The Wall Street Journal has an interesting discussion on the role of ransom in terrorist kidnappings such as that of James Foley. As a matter of policy, the United States and most other countries refuse to pay ransoms and discourage friends and family from paying ransoms, sometimes with the threat of criminal action — the government considers such ransom payments illegal funding of terrorist activities.
That’s probably the right policy.
But in the real world, people pay ransoms. Big companies whose names are familiar to you quietly pay ransoms every year. They budget for them. The paying of ransoms is such an ordinary part of doing business in much of the world that a very large and robust insurance market exists for ransom and extortion policies. The more sophisticated kidnapping operations have pretty good intelligence about who has ransom insurance and what their policies are worth. (Years ago, I did some occasional work for a company in this field.) If you are going to get kidnapped, far better that it is by somebody with an economic motivation rather than an ideological one.

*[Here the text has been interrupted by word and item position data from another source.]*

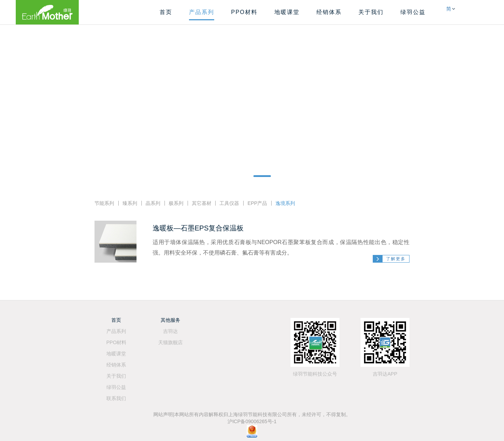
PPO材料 (244, 12)
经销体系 (329, 12)
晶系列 (153, 203)
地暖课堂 (287, 12)
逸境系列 (285, 203)
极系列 (176, 203)
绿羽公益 (413, 12)
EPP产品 (257, 203)
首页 (166, 12)
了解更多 (396, 259)
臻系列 (130, 203)
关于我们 (371, 12)
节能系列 (104, 203)
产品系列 (202, 12)
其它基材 (202, 203)
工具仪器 (229, 203)
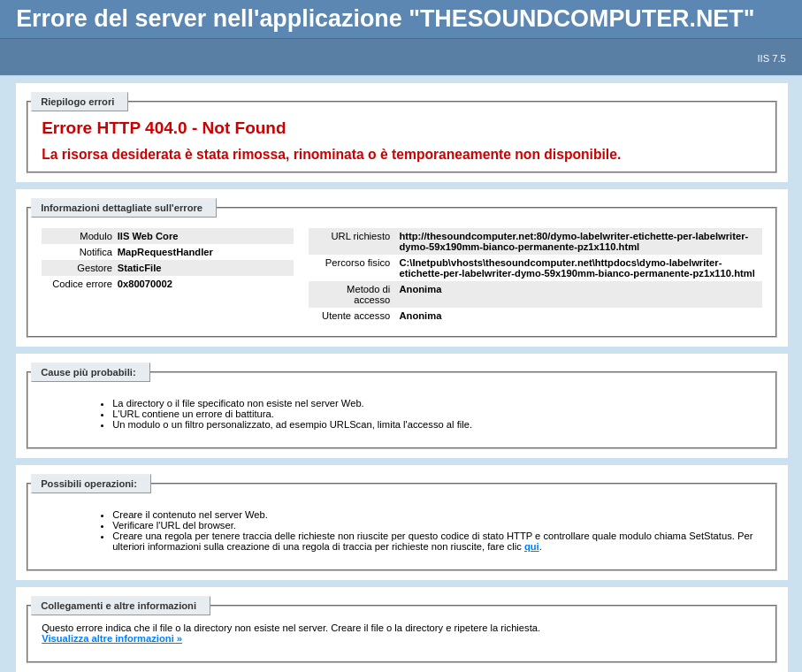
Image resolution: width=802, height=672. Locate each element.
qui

It is worth appreciating that, rhetoric and genuine fanaticism notwithstanding, a great many political terrorist organizations start off as crime syndicates (the Taliban) or end up as crime syndicates (Shining Path). That is, in an odd way, a promising fact: If ISIS et al. should ultimately evolve into a problem that can be solved with money, that would be an excellent thing — exactly the sort of problem you want to have if you are a rich country.